__Record excerpts__.
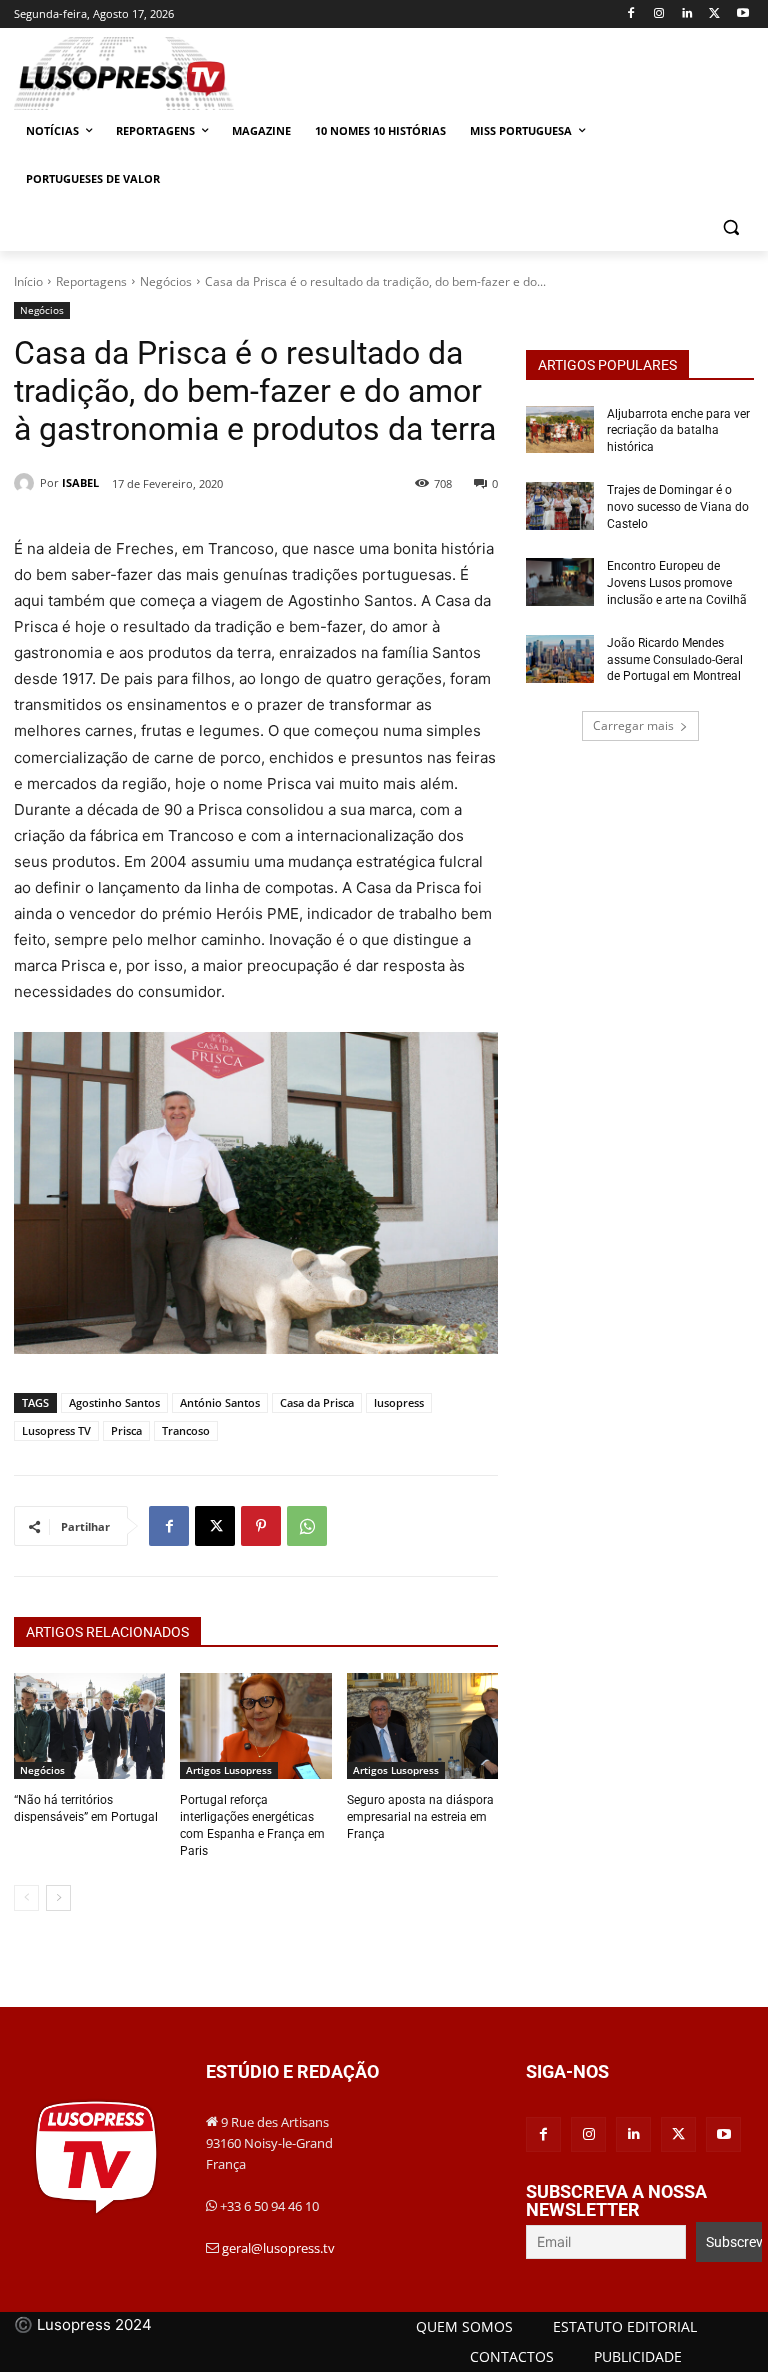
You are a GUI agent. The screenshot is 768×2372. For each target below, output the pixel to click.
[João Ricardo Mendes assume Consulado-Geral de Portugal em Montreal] (560, 659)
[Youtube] (742, 14)
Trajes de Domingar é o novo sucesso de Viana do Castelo (678, 507)
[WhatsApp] (307, 1526)
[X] (714, 14)
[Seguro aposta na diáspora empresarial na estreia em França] (422, 1726)
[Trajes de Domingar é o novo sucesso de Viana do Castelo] (560, 506)
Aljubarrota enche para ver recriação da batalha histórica (678, 431)
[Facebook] (631, 14)
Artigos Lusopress (229, 1770)
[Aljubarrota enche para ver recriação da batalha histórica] (560, 430)
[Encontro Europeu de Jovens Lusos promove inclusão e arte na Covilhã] (560, 582)
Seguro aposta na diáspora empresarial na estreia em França (420, 1817)
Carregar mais (633, 725)
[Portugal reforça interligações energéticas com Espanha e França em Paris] (255, 1726)
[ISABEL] (27, 483)
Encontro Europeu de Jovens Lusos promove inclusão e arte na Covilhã (677, 583)
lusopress (399, 1402)
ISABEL (80, 482)
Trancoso (186, 1430)
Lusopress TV (56, 1430)
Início (28, 281)
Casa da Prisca (317, 1402)
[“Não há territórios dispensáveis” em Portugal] (89, 1726)
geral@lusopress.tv (278, 2248)
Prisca (126, 1430)
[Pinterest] (261, 1526)
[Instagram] (659, 14)
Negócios (166, 281)
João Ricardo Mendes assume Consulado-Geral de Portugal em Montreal (675, 660)
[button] (730, 227)
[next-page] (58, 1898)
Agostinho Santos (114, 1402)
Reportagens (91, 281)
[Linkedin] (687, 14)
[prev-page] (26, 1898)
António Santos (220, 1402)
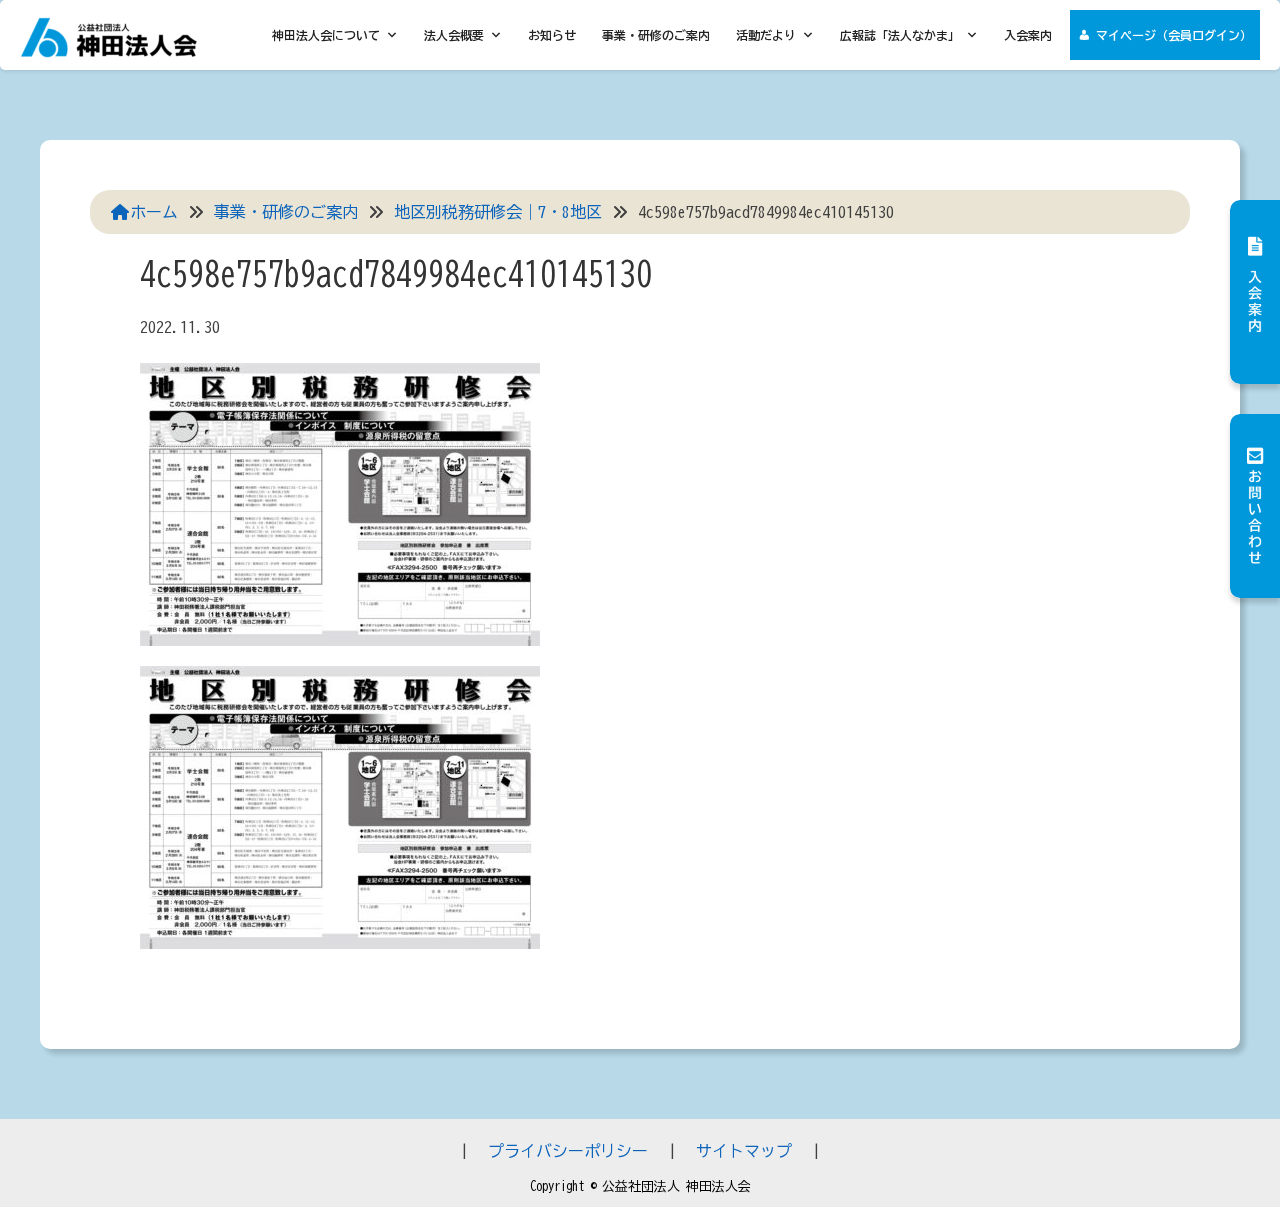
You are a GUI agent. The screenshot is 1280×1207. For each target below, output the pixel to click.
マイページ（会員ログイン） (1174, 35)
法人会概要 (454, 35)
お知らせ (552, 35)
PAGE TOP (1230, 1154)
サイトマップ (744, 1151)
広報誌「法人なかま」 (900, 35)
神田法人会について (326, 35)
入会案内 (1028, 35)
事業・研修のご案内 (656, 35)
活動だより (766, 35)
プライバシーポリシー (568, 1151)
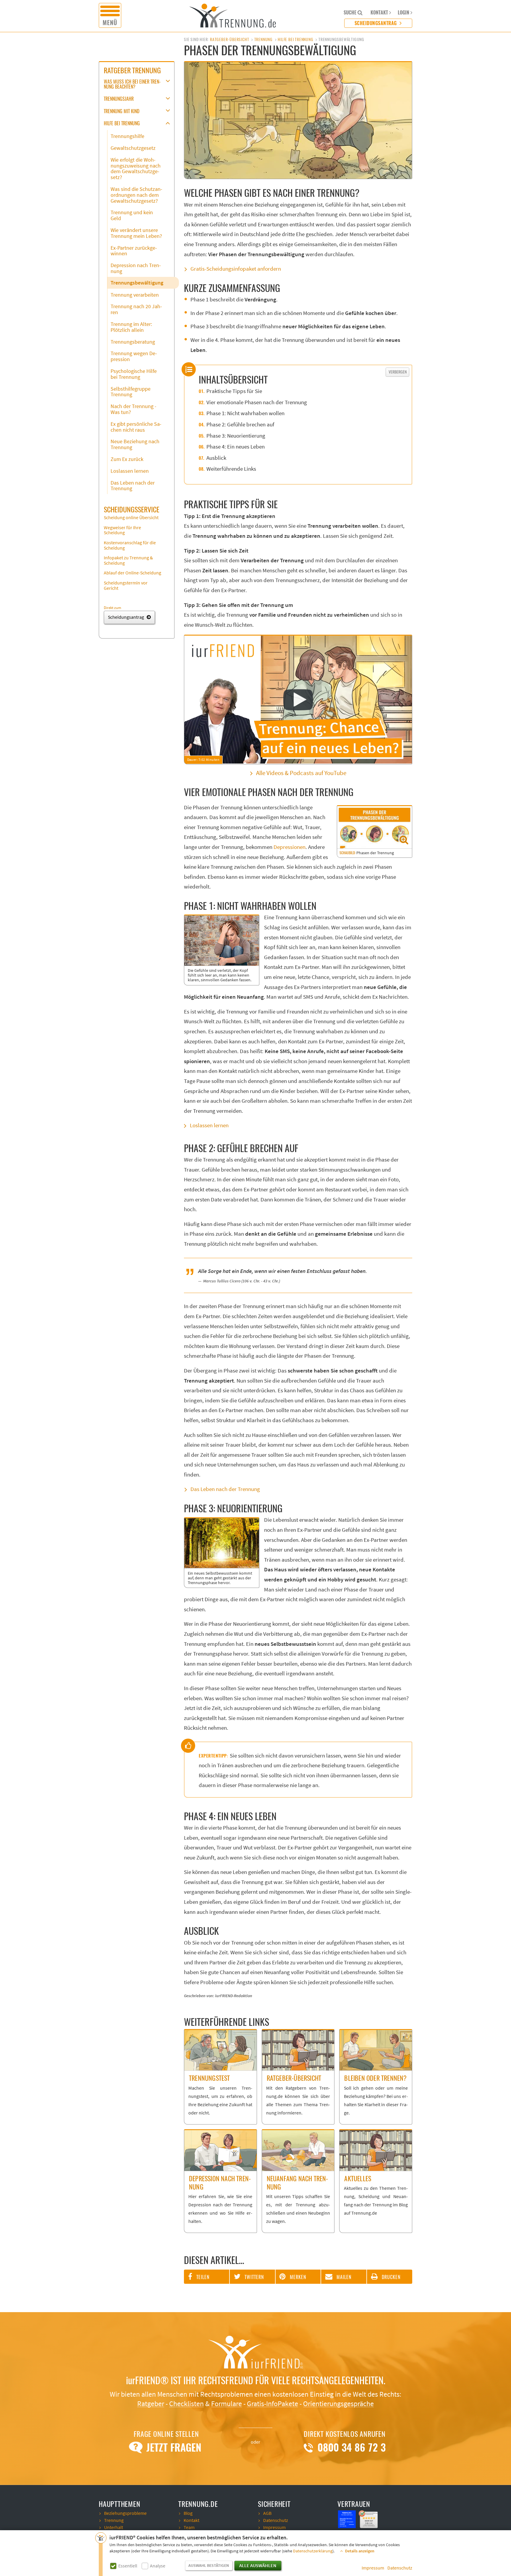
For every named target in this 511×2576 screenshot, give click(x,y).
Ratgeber (150, 2403)
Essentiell (127, 2566)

__The task__. Everything in the entries must be written out exactly; the pictures stay out.

__Exercise response__.
You are a GUI agent. The screenshot is 768×2372. For each target below, output the pixel to click.
[João Ricardo Mendes assume Consulado-Geral de Portugal em Montreal] (560, 659)
[Youtube] (742, 14)
Trajes de Domingar é o novo sucesso de Viana do Castelo (678, 507)
[WhatsApp] (307, 1526)
[X] (714, 14)
[Seguro aposta na diáspora empresarial na estreia em França] (422, 1726)
[Trajes de Domingar é o novo sucesso de Viana do Castelo] (560, 506)
Aljubarrota enche para ver recriação da batalha histórica (678, 431)
[Facebook] (631, 14)
Artigos Lusopress (229, 1770)
[Aljubarrota enche para ver recriação da batalha histórica] (560, 430)
[Encontro Europeu de Jovens Lusos promove inclusão e arte na Covilhã] (560, 582)
Seguro aposta na diáspora empresarial na estreia em França (420, 1817)
Carregar mais (633, 725)
[Portugal reforça interligações energéticas com Espanha e França em Paris] (255, 1726)
[ISABEL] (27, 483)
Encontro Europeu de Jovens Lusos promove inclusão e arte na Covilhã (677, 583)
lusopress (399, 1402)
ISABEL (80, 482)
Trancoso (186, 1430)
Lusopress TV (56, 1430)
Início (28, 281)
Casa da Prisca (317, 1402)
[“Não há territórios dispensáveis” em Portugal] (89, 1726)
geral@lusopress.tv (278, 2248)
Prisca (126, 1430)
[Pinterest] (261, 1526)
[Instagram] (659, 14)
Negócios (166, 281)
João Ricardo Mendes assume Consulado-Geral de Portugal em Montreal (675, 660)
[button] (730, 227)
[next-page] (58, 1898)
Agostinho Santos (114, 1402)
Reportagens (91, 281)
[Linkedin] (687, 14)
[prev-page] (26, 1898)
António Santos (220, 1402)
You are a GUI agent. The screenshot is 1280×1207. For each target below, output the pixel to click.
マイページ（会員ログイン） (1174, 35)
法人会概要 (454, 35)
お知らせ (552, 35)
PAGE TOP (1230, 1154)
サイトマップ (744, 1151)
広報誌「法人なかま」 (900, 35)
神田法人会について (326, 35)
入会案内 (1028, 35)
事業・研修のご案内 (656, 35)
活動だより (766, 35)
プライバシーポリシー (568, 1151)
For every named target in this 511×2576 screenshot, give click(x,y).
Ratgeber (150, 2403)
Essentiell (127, 2566)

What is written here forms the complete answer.